A smart beta fund index fund is a passive fund that is benchmarked to an index by the fund manager as a very well-constructed fund. In smart beta fund, stocks are selected from different indexes such as Nifty 100, Nifty 50 on the basis of other factors such as PE Ratio, Return on Capital Employed, Dividend Yield and Low Volatility.

Investors choose smart beta index funds for high returns above the average return of the market. In Smart beta index funds, investors can capture various deviations more precisely and effectively while making investment decisions. This helps the investors in better management of their portfolio with their preferences whether it is a cost-reducing strategy or risk elimination. These funds are created more scientifically to capture the most promising stocks. Many of these funds maintain the benefits of traditional index funds, including transparency, diversification, liquidity and low transaction fees.

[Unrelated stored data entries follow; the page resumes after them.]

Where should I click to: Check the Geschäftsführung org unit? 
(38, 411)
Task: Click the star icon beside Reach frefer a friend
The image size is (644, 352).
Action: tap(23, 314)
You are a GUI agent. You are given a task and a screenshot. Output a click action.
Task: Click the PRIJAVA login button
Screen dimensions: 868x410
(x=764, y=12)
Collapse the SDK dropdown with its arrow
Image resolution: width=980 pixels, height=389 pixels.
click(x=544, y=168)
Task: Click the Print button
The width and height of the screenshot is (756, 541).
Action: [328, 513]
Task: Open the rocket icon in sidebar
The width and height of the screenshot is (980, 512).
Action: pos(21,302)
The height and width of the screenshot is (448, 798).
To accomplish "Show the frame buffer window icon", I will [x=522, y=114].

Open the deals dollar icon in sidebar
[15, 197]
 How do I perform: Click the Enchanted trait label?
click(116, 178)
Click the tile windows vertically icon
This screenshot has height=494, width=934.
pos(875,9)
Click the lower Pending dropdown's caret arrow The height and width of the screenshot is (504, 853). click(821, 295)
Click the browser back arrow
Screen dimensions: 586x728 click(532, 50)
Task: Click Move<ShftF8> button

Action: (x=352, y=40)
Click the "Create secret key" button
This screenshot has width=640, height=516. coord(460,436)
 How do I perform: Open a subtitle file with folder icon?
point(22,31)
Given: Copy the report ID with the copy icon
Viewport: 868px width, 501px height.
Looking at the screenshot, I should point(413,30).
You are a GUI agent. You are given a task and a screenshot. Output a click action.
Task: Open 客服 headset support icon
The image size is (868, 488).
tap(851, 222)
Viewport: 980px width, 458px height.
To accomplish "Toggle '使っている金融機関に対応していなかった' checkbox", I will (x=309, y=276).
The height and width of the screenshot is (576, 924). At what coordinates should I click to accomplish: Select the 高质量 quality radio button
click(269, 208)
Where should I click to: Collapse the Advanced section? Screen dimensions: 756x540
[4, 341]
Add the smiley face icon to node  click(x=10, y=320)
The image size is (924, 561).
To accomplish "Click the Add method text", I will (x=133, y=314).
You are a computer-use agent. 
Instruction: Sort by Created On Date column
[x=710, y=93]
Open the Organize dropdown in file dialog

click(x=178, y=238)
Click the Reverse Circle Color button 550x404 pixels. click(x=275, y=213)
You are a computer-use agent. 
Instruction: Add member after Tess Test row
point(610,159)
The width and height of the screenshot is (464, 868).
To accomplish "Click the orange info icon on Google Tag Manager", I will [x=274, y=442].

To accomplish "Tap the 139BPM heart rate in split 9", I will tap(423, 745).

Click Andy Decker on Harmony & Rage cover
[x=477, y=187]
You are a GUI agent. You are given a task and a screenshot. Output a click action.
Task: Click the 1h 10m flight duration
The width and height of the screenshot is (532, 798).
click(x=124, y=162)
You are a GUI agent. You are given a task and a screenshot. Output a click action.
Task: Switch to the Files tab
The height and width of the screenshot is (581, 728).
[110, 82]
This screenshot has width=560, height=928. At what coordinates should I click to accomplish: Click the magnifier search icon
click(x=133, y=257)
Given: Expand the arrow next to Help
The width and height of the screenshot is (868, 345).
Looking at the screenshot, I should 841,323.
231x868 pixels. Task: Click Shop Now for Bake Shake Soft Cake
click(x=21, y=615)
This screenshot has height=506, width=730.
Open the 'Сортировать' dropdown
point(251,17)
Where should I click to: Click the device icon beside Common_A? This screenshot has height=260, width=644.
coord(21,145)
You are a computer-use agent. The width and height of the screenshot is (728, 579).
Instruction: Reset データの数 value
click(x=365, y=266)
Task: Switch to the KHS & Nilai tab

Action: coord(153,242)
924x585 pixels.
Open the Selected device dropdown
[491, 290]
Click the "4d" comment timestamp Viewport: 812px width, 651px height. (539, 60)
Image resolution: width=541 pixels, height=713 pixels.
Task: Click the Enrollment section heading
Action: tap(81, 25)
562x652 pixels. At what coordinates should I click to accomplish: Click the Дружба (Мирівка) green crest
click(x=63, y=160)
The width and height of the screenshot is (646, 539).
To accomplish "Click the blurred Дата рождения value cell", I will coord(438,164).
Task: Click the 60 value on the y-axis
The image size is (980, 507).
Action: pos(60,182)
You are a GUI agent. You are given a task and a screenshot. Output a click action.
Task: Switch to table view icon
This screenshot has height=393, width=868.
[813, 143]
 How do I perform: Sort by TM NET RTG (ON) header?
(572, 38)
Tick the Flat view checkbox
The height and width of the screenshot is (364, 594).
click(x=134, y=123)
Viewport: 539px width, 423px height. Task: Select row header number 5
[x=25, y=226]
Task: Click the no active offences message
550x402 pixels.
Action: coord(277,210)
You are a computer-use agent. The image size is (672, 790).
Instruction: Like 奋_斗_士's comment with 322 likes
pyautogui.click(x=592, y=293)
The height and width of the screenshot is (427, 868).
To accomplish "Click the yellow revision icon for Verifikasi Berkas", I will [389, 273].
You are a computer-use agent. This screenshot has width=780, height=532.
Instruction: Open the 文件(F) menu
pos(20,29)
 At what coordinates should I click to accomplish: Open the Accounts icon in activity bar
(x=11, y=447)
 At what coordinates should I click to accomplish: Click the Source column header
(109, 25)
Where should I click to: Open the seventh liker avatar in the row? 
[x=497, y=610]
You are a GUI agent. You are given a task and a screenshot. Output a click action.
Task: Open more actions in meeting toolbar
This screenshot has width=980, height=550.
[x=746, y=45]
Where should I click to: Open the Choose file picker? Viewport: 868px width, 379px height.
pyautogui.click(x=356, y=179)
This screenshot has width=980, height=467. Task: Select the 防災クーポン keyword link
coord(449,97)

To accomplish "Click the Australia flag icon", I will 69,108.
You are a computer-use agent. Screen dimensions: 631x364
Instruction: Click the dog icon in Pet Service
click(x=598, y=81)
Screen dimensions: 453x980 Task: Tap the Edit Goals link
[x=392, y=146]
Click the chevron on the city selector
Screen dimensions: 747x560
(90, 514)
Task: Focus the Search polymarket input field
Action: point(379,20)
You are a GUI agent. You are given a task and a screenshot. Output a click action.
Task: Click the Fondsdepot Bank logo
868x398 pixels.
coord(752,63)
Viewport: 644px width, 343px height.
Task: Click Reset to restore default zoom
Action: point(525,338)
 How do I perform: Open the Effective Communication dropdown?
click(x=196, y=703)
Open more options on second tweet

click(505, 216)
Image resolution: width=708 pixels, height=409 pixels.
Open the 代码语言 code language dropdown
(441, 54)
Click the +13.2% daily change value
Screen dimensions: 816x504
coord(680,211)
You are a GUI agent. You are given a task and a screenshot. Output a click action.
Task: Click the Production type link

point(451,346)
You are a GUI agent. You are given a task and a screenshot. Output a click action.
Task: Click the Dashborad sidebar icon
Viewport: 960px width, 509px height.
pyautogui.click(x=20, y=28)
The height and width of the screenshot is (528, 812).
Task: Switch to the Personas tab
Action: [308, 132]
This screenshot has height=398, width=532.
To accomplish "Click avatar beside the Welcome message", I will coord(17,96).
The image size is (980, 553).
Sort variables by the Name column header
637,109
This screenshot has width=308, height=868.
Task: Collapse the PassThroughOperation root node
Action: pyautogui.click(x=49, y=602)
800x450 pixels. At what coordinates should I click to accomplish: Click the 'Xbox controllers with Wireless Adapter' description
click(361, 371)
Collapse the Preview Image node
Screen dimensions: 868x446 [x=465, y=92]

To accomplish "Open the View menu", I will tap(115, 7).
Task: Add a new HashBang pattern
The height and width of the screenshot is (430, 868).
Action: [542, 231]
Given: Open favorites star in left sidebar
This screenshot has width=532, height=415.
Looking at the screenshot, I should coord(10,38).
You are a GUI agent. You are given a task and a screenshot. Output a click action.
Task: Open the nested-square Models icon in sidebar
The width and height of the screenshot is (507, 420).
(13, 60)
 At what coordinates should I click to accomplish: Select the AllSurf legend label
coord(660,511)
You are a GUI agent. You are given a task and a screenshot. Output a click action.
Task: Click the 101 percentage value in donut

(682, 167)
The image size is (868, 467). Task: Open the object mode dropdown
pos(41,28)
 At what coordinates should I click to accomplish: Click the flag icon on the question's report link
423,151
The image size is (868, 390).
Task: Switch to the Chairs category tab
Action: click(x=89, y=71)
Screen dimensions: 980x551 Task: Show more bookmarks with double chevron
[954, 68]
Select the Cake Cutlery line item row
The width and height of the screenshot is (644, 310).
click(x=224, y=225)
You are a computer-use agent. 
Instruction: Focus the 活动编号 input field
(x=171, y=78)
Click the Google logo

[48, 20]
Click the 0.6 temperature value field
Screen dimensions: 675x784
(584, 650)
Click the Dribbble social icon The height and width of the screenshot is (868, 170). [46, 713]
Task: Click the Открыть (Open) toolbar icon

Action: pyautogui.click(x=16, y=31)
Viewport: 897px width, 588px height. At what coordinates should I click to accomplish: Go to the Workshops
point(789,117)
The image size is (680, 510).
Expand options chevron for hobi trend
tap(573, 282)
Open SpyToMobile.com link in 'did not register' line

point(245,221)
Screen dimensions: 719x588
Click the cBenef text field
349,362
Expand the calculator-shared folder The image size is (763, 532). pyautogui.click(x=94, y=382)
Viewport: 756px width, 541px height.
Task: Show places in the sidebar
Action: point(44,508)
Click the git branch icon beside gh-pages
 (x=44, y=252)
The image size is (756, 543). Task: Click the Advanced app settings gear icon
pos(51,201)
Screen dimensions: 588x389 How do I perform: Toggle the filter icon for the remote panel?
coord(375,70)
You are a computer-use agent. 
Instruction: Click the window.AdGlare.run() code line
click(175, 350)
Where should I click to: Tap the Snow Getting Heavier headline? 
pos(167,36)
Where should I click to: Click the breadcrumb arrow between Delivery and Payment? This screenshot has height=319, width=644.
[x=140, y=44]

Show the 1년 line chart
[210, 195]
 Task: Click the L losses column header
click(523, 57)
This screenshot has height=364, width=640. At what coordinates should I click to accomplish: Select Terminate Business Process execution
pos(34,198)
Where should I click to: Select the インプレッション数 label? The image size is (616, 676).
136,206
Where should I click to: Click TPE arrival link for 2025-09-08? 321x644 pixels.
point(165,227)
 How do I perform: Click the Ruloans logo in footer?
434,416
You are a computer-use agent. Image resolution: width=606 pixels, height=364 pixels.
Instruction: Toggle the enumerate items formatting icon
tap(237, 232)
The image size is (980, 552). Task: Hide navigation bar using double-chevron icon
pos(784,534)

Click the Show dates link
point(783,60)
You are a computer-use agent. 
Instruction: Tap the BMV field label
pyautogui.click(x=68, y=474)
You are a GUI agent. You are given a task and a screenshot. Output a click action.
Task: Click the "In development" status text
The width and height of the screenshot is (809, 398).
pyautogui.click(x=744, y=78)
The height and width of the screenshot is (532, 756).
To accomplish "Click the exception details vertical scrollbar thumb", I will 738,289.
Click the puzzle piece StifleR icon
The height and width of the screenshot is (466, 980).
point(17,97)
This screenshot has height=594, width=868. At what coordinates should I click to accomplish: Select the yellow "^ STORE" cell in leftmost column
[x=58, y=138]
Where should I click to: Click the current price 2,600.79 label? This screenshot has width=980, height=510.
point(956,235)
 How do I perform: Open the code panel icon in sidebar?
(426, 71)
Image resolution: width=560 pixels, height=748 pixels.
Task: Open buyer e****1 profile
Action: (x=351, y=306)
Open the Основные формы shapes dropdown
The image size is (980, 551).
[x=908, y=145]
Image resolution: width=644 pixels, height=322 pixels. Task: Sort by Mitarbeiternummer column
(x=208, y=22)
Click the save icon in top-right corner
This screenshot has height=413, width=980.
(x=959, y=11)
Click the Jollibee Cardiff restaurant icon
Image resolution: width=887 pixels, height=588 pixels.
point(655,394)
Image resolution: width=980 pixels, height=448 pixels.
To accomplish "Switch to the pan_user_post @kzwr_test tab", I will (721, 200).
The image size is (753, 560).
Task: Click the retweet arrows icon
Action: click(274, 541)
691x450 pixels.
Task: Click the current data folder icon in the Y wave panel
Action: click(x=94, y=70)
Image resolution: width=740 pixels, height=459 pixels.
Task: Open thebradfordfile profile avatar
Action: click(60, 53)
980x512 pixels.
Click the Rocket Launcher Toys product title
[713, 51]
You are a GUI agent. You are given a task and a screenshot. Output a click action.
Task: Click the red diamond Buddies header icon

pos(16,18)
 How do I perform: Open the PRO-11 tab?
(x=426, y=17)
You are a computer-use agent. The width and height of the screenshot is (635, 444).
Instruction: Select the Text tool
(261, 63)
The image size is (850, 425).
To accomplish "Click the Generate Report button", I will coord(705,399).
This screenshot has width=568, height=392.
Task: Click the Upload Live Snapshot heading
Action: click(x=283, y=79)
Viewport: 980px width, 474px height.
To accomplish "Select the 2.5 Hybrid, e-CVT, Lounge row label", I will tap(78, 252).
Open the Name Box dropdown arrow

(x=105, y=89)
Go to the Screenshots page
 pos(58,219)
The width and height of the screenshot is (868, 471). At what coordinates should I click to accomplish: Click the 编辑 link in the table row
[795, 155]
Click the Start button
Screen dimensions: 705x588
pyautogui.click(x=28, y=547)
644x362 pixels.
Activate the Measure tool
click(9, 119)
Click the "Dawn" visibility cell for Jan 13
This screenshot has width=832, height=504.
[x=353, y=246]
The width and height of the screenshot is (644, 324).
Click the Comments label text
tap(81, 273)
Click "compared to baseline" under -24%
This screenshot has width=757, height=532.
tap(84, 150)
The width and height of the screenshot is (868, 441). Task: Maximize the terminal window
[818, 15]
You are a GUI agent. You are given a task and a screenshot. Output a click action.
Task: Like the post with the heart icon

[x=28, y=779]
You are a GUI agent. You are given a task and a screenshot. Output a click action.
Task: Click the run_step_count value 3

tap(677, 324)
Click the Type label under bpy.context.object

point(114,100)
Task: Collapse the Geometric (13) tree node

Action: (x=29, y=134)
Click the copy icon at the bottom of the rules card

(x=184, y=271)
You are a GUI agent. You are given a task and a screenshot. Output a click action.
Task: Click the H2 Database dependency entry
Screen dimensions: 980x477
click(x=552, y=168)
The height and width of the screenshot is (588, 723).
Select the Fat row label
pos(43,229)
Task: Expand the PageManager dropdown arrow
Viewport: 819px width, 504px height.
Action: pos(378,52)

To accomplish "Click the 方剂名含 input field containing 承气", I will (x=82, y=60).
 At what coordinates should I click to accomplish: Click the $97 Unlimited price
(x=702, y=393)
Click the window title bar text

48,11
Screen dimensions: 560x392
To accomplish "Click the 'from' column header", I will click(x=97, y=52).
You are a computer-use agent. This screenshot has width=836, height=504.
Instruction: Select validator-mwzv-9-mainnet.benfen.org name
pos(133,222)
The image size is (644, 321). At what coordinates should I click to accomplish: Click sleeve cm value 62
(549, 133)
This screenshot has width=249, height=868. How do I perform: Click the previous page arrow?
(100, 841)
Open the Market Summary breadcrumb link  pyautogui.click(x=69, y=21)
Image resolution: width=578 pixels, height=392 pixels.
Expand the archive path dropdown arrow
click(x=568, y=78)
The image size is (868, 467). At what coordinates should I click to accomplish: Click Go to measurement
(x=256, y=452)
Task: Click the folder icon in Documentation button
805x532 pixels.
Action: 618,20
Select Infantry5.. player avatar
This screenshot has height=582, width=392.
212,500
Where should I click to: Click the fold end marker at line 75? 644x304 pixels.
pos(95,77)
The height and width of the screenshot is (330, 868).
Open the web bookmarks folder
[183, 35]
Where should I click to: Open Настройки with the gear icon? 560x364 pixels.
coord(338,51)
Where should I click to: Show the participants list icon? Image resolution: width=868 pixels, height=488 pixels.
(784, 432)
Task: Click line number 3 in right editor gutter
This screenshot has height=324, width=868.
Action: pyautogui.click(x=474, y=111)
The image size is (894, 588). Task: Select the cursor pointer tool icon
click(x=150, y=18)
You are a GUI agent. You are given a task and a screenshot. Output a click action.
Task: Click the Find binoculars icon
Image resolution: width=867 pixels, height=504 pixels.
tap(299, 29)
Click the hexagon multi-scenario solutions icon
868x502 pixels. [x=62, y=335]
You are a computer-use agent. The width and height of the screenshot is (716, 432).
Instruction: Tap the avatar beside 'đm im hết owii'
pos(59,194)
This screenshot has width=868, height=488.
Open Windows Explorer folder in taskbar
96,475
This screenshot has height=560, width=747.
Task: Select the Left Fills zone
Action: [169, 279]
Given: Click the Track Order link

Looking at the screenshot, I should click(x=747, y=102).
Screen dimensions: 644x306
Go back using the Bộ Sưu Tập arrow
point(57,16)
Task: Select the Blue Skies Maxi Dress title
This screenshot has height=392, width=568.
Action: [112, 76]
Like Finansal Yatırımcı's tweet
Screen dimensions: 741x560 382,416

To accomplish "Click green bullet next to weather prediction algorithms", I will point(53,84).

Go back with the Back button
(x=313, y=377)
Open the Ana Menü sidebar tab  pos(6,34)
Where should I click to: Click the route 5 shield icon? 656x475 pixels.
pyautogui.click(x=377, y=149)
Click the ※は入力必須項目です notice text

Compared to traditional funds, smart beta index funds are more costly, risky, and indicate extended periods of underperformance. While investing in traditional index funds has a minimum cost. Smart-beta index funds carry higher expense ratios, portfolio turnover, and high rebalancing costs. Investors who buy into smart beta index funds are simply putting more risk into their portfolios for higher returns. The success of smart beta index funds depends upon how smartly the index has been constructed to capture a forthcoming trend correctly. The concept of high risk and high reward is a fundamental principle of finance in history and remains no different here.